▶ **Required work**
Locate every line in the items that contains the word "name" and copy each of those lines.

# start of Input records

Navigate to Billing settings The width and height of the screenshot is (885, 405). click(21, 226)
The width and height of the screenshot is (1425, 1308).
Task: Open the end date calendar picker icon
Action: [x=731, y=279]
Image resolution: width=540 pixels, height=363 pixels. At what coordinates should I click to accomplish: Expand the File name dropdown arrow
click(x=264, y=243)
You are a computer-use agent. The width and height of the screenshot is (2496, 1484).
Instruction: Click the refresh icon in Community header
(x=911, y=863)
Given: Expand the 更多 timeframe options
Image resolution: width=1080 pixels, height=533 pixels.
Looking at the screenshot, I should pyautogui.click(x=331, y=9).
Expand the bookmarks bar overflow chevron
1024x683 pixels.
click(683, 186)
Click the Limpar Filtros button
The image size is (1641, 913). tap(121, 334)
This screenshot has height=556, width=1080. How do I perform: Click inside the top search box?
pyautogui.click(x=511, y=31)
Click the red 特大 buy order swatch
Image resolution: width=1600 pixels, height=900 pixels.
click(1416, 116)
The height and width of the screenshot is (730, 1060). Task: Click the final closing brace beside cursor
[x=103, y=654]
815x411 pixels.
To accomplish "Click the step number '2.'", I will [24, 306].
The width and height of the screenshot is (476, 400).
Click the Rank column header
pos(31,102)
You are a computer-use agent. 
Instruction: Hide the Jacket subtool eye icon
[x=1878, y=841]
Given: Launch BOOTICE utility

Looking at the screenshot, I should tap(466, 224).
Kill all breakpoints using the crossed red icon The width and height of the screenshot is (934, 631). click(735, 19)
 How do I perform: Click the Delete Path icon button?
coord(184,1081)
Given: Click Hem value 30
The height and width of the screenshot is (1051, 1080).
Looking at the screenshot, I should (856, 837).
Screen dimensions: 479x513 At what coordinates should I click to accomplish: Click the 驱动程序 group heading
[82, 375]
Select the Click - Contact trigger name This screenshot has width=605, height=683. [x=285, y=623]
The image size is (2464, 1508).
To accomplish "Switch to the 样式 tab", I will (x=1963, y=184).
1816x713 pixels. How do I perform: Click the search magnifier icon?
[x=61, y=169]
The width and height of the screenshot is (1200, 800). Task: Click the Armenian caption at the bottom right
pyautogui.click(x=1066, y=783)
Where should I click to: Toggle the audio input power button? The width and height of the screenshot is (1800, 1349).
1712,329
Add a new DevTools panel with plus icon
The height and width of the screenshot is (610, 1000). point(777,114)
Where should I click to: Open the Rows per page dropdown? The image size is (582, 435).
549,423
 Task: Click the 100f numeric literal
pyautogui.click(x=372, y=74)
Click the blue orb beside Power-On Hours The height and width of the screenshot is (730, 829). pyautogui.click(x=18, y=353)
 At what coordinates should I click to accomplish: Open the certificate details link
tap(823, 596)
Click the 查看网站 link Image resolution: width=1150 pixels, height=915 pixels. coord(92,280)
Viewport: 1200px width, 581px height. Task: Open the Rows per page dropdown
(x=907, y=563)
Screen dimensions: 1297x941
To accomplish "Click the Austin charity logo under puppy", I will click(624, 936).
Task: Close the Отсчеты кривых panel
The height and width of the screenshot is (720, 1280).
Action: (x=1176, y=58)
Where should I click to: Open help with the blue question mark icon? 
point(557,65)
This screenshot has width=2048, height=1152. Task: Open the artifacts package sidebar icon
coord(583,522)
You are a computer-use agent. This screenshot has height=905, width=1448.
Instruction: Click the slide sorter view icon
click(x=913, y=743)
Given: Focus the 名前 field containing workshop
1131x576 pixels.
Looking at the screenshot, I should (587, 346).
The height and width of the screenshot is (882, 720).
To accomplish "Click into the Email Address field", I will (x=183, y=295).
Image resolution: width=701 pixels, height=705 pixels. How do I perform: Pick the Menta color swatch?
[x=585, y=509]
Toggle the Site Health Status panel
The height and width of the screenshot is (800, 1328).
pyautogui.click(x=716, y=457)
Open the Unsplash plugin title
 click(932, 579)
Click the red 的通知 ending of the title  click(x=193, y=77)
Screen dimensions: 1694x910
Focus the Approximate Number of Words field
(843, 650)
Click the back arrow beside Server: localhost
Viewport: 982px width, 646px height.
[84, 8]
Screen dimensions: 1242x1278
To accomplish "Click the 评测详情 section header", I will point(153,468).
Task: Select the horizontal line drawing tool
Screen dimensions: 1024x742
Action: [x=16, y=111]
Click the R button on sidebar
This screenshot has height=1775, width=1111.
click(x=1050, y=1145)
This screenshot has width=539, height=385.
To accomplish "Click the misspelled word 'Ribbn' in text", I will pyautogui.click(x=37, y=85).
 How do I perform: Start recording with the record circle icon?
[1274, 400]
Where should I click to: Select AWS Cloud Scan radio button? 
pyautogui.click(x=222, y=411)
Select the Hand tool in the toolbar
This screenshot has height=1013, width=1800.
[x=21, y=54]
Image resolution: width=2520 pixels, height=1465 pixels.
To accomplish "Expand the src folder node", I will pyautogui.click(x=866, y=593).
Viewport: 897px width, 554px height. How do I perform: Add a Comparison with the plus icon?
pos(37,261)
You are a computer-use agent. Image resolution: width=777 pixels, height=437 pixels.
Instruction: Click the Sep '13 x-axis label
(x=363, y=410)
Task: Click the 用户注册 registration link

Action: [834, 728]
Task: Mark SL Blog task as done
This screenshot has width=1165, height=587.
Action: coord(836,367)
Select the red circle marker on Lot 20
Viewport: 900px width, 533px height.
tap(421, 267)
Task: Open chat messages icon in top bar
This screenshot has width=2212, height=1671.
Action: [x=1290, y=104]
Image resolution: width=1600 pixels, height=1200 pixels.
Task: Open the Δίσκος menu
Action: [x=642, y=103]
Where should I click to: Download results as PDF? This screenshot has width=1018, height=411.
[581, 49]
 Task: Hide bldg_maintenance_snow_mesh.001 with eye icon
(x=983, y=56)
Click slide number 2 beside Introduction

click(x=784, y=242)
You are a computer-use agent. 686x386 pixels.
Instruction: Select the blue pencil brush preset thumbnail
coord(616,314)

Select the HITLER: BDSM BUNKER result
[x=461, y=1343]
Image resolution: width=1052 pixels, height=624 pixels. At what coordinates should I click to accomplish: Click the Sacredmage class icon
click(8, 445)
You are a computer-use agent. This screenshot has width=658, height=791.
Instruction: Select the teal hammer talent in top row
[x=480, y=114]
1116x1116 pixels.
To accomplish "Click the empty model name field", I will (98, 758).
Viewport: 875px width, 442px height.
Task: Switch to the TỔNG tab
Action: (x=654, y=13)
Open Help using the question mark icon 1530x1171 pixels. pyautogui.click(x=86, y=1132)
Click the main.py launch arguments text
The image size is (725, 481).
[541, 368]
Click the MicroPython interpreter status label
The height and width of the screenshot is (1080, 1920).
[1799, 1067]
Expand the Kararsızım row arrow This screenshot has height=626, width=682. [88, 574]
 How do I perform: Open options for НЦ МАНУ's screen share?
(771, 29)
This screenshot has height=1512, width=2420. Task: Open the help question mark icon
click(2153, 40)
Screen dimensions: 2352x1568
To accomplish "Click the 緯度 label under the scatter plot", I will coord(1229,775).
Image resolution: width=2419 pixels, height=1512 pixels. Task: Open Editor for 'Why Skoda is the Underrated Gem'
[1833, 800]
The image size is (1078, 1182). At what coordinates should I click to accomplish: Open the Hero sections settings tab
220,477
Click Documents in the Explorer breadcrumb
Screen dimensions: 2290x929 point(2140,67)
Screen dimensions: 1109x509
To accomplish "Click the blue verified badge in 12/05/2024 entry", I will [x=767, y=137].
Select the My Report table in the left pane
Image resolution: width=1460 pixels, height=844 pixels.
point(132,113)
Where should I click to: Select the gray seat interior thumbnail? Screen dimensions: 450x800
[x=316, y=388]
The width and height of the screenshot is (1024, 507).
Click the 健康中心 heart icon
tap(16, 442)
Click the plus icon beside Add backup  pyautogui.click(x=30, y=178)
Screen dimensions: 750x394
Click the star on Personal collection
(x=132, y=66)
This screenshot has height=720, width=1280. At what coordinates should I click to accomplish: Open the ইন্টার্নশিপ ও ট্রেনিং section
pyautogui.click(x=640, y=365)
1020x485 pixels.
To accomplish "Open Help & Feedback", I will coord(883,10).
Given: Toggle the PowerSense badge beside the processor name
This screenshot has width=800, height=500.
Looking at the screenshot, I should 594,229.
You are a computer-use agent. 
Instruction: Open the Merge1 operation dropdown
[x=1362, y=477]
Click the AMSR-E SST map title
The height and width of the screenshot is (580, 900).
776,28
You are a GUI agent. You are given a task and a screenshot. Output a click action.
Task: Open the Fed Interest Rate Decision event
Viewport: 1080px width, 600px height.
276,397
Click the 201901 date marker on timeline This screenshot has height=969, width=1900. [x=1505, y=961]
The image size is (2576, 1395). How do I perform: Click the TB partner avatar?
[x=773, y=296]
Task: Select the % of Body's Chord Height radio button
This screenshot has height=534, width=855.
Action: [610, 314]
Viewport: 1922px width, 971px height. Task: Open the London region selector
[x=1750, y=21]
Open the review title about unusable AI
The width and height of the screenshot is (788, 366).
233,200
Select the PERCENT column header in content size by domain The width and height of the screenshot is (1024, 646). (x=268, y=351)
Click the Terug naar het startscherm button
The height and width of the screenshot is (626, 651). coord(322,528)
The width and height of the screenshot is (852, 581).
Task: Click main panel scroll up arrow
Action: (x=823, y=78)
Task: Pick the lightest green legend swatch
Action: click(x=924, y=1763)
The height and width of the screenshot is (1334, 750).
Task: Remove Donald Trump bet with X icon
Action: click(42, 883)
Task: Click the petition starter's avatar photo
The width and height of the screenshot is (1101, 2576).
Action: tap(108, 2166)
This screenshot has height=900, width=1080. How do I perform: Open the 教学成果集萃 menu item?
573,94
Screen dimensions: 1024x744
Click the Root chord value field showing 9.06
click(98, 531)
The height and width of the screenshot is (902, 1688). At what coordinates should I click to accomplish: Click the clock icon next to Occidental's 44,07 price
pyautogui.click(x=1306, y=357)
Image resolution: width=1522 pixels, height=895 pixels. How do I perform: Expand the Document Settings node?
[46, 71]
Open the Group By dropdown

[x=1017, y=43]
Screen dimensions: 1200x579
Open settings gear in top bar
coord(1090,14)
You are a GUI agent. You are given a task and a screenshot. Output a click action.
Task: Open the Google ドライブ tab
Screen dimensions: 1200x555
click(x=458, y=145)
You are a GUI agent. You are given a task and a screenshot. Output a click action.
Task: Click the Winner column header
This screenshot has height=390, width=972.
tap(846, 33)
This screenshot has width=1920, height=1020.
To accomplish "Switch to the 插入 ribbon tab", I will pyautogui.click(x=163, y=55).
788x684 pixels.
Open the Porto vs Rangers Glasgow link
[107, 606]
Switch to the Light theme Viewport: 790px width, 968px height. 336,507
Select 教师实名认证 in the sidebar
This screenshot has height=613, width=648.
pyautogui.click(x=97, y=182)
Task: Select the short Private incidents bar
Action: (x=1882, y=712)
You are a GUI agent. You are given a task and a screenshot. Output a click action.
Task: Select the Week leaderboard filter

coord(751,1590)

# end of Input records

▶ **Exercise result**
Image resolution: width=540 pixels, height=363 pixels. At what coordinates should I click to accomplish: Expand the File name dropdown arrow
Select the Click - Contact trigger name This screenshot has width=605, height=683. [x=285, y=623]
To accomplish "Click the empty model name field", I will (98, 758).
Given: Toggle the PowerSense badge beside the processor name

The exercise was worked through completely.